Predictive Maintenance: Sensors Listen to What Motors Say


Motors make the world work. By converting electrical energy into mechanical energy, motors can literally move mountains. In fact, motors are everywhere, with manufacturers making more than 10 billion of them every year, generating about $100 billion dollars in global revenue, according to the Gibbons Engineering Group. In fact, in its 2016 World Energy Outlook, the International Energy Agency estimates that electric motors consume more than 40% of all electricity globally and industrial motor systems use about 70% of all electricity consumed in Industry. When motors stop working, work stops happening. So predicting when that could happen would be exceptionally valuable.
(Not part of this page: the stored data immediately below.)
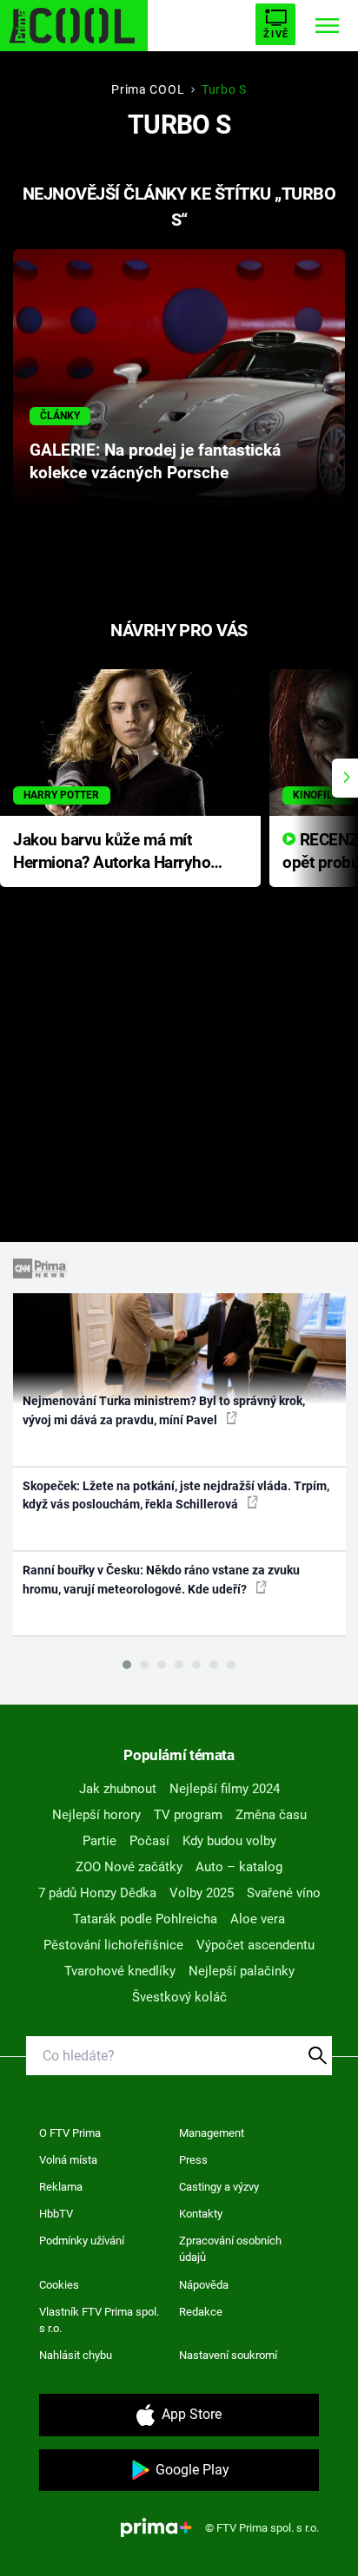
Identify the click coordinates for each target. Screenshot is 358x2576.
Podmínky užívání (81, 2240)
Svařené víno (284, 1893)
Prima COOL (147, 89)
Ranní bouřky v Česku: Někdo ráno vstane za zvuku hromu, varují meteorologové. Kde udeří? (161, 1579)
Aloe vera (257, 1919)
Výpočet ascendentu (255, 1945)
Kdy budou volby (229, 1841)
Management (211, 2132)
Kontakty (200, 2213)
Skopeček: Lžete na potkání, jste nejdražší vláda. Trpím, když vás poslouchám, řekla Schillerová (176, 1495)
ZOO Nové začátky (129, 1867)
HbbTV (56, 2213)
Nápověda (204, 2284)
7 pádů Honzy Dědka (97, 1893)
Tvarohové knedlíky (120, 1971)
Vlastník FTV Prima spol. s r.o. (99, 2320)
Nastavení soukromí (228, 2355)
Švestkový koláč (179, 1997)
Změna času (271, 1815)
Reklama (61, 2186)
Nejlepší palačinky (242, 1971)
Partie (99, 1841)
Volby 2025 (201, 1893)
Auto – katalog (239, 1867)
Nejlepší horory (96, 1815)
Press (193, 2159)
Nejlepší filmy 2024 (224, 1789)
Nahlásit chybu (75, 2355)
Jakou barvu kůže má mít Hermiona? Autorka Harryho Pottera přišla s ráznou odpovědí (111, 853)
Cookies (59, 2284)
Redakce (200, 2311)
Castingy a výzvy (219, 2186)
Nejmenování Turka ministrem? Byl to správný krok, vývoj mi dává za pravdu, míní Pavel (164, 1410)
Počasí (149, 1841)
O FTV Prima (70, 2132)
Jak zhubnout (117, 1789)
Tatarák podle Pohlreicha (145, 1919)
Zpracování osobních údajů (230, 2249)
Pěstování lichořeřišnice (113, 1945)
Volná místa (68, 2159)
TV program (188, 1815)
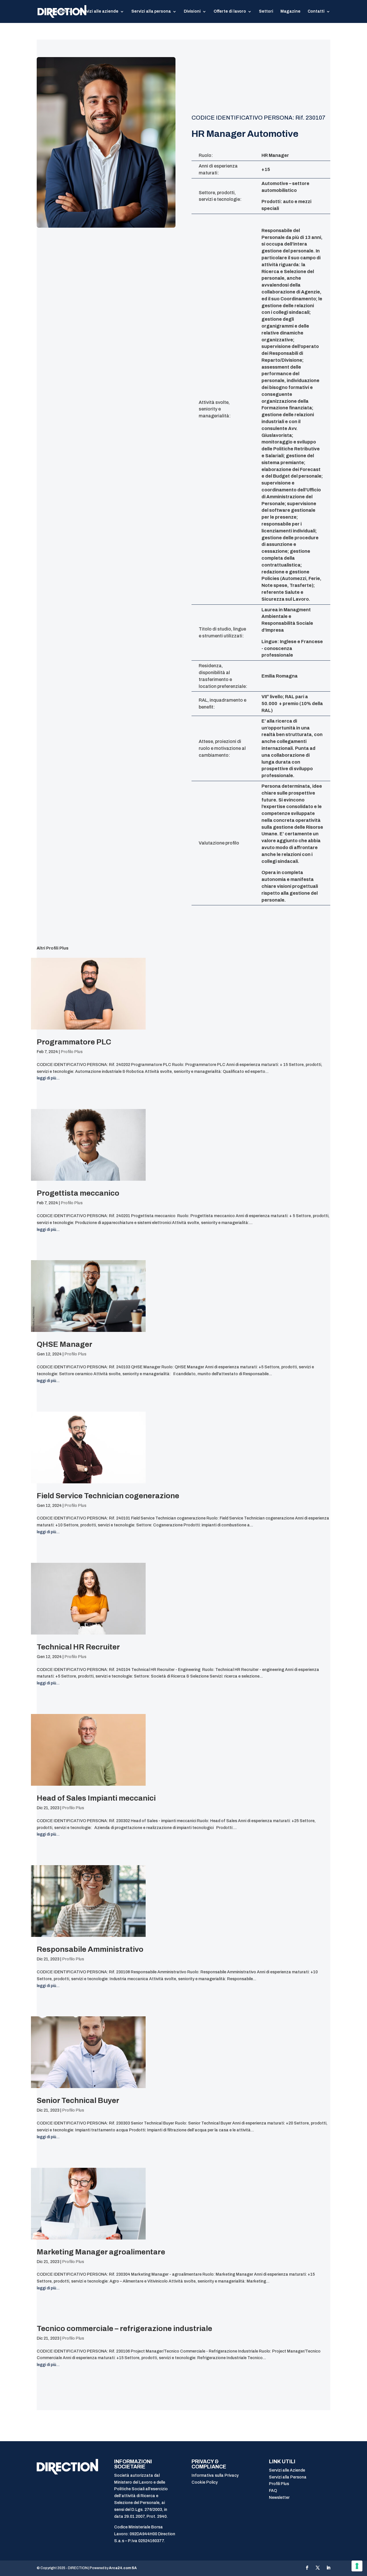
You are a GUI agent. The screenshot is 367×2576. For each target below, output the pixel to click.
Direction (57, 11)
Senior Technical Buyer (78, 2100)
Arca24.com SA (123, 2568)
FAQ (273, 2491)
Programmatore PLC (74, 1042)
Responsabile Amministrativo (90, 1949)
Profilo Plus (72, 1052)
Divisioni (192, 11)
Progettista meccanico (78, 1193)
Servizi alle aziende (98, 11)
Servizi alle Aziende (287, 2470)
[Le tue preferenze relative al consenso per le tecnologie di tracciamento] (357, 2566)
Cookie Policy (205, 2482)
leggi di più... (48, 1078)
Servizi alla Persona (288, 2477)
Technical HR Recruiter (78, 1647)
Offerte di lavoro (230, 11)
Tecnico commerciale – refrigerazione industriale (124, 2328)
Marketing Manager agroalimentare (101, 2252)
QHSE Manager (64, 1344)
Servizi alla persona (151, 11)
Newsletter (279, 2497)
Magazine (290, 11)
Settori (266, 11)
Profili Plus (279, 2484)
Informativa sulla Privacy (215, 2475)
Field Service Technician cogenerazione (108, 1496)
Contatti (316, 11)
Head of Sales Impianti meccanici (96, 1798)
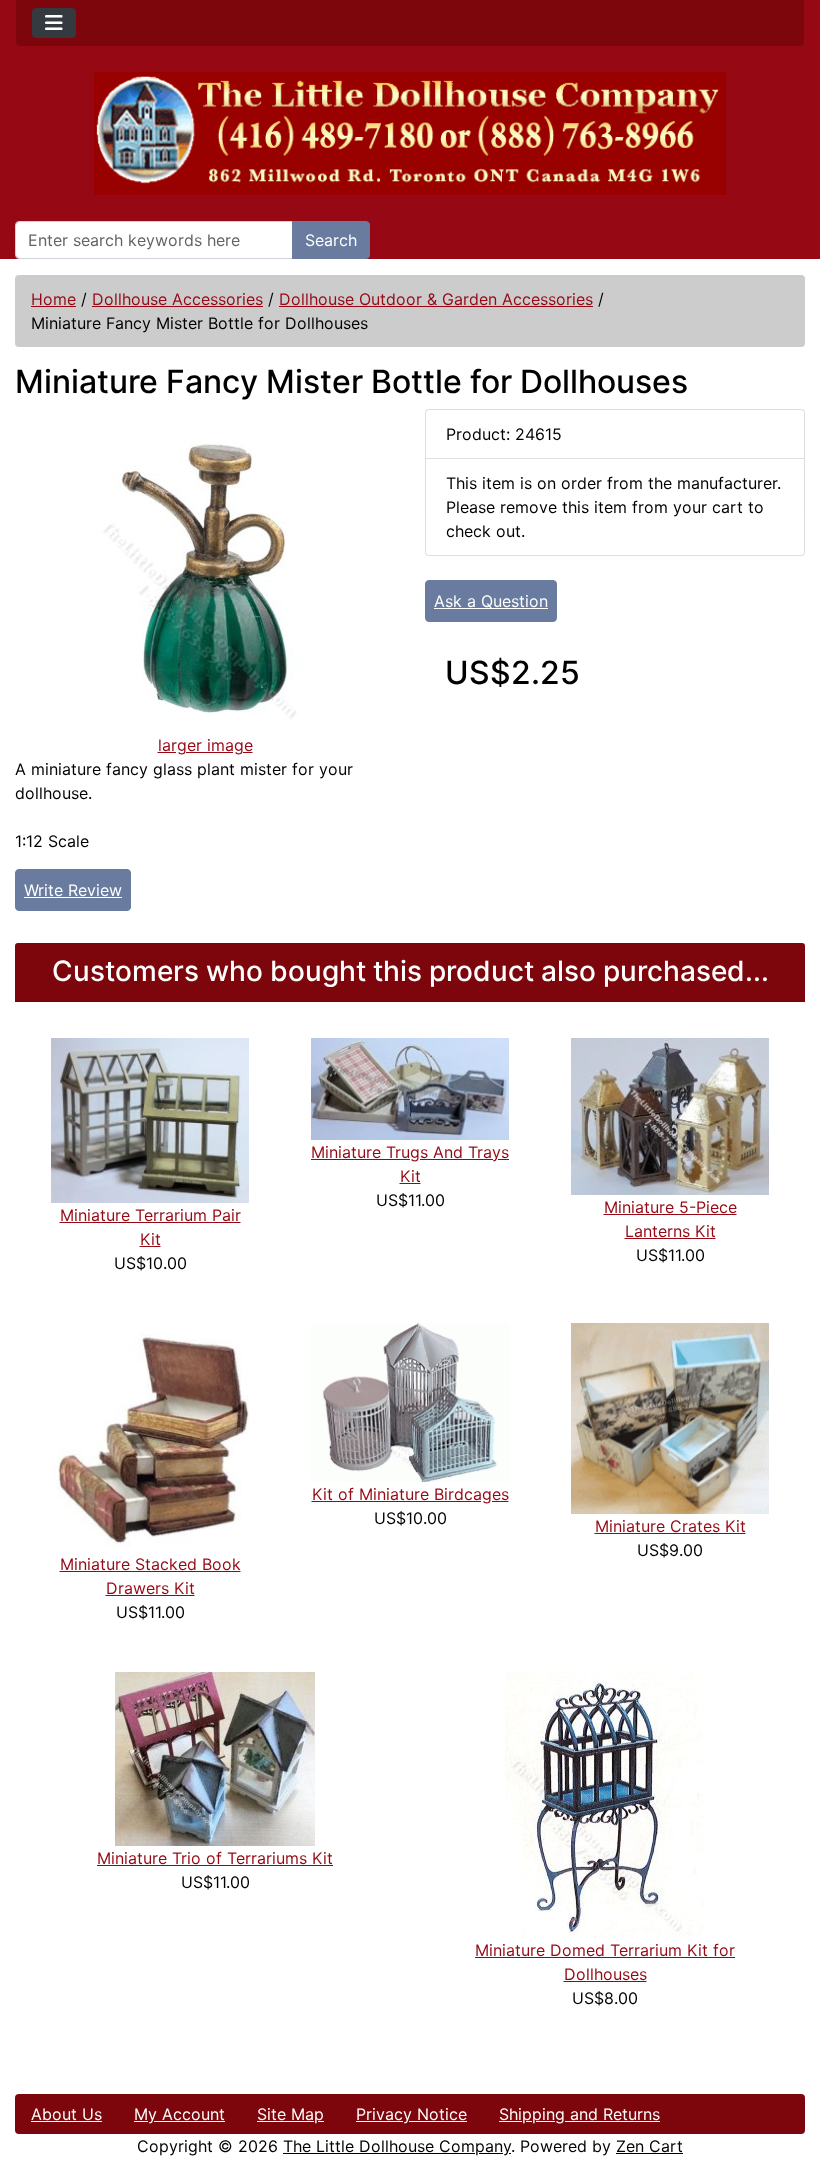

WEG Motor Scan Uses ST its Industry 4.0 and Predictive Maintenance Platforms

WEG Sensor Keeps its Motors Humming

Headquartered in Brazil, WEG is among the world’s top 20 motor manufacturers and, as a result, they know how to build and maintain motors. They also know how disruptive motor downtime can be. And they’ve got a plan to reduce or eliminate that downtime, using the precepts of Industry 4.0 and ST technology. Using a full ST solution — STM32 MCUs (for the broad choice of more than 800 devices and highly efficient performance), the industry’s largest complement of sensors, including inertial measurement units, magnetometers, and environmental sensors (Temp, Humidity, Pressure), and Bluetooth and NFC connectivity — WEG and ST together developed a small but powerful motor sensor that listens to a motor, feels its pain, and shares that information with engineers, operators, and others to diagnose problems before they happen, when treatment is less expensive, less invasive, and less disruptive.

According to Marco Aurélio Sciepiet, Electrical Engineer and Researcher at WEG, the company chose ST for its knowledge in MEMS and power conservation, wide portfolio of connectivity and processing solutions, and local support, which because of access and proximity could work alongside WEG’s technical team to overcome obstacles and accelerated the sensor’s development. Moreover, ST’s well-oriented solutions to overcoming the challenges of temperature and vibration effects on the MEMS sensors, as well as minimizing power consumption, had a positive impact on their project schedules.

Sensor Optional

WEG’s sensors, which are sold separately from their motors, are fixed to a specific location on their motors. They use a simple smartphone app to ID the motor. From this info — model, the number of poles, and serial number — the sensor’s software adapts to automatically understand the “motor’s language,” monitoring its vibration, temperature, and magnetic field against spec’d values for that motor so it can hear if something changes or sounds abnormal. This way, if the motor starts to fail, its vibrations will make some noise, its temperature will start to rise, and the magnetic field around the motor will change, and WEG’s Motor Scan will be there to hear, see, and feel it — and transmit that information to the motor’s operators.